--- START ---

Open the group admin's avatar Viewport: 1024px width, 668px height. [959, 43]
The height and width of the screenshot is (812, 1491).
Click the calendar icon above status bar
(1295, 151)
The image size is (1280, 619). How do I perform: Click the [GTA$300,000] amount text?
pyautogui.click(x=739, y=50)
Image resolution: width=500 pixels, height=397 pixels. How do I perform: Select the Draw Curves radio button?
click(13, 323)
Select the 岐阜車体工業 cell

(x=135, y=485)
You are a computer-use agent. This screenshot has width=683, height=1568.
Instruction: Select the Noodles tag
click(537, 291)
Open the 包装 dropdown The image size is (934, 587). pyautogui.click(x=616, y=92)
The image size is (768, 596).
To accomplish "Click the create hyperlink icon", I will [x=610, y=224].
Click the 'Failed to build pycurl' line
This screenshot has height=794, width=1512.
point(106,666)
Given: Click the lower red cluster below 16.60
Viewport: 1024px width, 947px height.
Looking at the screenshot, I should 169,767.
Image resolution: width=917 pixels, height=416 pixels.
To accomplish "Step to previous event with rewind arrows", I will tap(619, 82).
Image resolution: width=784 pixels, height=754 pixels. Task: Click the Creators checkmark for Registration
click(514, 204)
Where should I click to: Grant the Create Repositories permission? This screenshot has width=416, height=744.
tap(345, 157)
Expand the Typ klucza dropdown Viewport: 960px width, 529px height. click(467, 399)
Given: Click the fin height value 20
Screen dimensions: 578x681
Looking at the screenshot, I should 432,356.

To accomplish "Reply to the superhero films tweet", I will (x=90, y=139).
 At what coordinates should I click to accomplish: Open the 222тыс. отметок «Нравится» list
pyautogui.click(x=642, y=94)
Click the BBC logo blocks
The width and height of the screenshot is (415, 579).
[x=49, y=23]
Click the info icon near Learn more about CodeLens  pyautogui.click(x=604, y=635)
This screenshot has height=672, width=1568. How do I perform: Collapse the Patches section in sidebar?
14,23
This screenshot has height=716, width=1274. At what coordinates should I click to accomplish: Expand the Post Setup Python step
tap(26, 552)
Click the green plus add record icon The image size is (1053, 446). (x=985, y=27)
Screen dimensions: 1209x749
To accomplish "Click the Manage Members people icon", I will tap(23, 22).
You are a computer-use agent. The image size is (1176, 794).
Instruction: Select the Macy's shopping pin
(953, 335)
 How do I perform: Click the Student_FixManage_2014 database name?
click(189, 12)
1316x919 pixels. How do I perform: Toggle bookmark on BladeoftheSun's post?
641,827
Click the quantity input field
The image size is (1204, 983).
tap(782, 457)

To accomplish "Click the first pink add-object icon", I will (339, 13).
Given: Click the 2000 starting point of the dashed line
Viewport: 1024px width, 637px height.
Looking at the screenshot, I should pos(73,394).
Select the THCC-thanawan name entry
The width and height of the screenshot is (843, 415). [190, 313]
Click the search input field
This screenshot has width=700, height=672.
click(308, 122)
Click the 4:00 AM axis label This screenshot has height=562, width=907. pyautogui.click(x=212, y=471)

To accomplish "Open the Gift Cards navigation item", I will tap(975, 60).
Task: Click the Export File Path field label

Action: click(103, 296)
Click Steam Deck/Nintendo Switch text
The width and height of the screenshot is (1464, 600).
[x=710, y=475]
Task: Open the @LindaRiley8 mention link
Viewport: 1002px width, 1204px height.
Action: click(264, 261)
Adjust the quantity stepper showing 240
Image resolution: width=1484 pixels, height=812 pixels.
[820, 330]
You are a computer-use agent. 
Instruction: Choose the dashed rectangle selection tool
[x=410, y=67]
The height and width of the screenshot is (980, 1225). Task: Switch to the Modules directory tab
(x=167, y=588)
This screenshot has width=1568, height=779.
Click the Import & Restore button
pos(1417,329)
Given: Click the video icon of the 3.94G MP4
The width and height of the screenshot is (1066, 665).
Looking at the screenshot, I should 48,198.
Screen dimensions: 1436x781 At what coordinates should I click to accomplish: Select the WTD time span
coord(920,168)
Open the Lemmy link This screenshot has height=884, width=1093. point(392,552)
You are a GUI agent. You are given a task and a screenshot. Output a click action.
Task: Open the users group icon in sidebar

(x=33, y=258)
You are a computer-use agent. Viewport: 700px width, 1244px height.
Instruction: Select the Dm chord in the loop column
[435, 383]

--- END ---

To do -> Within the material above, copy exactly the lines from the line that holds "The height and width of the screenshot is (980, 1225)." up to and including the line that holds "Given: Click the video icon of the 3.94G MP4".

Result ->
The height and width of the screenshot is (980, 1225). Task: Switch to the Modules directory tab
(x=167, y=588)
This screenshot has width=1568, height=779.
Click the Import & Restore button
pos(1417,329)
Given: Click the video icon of the 3.94G MP4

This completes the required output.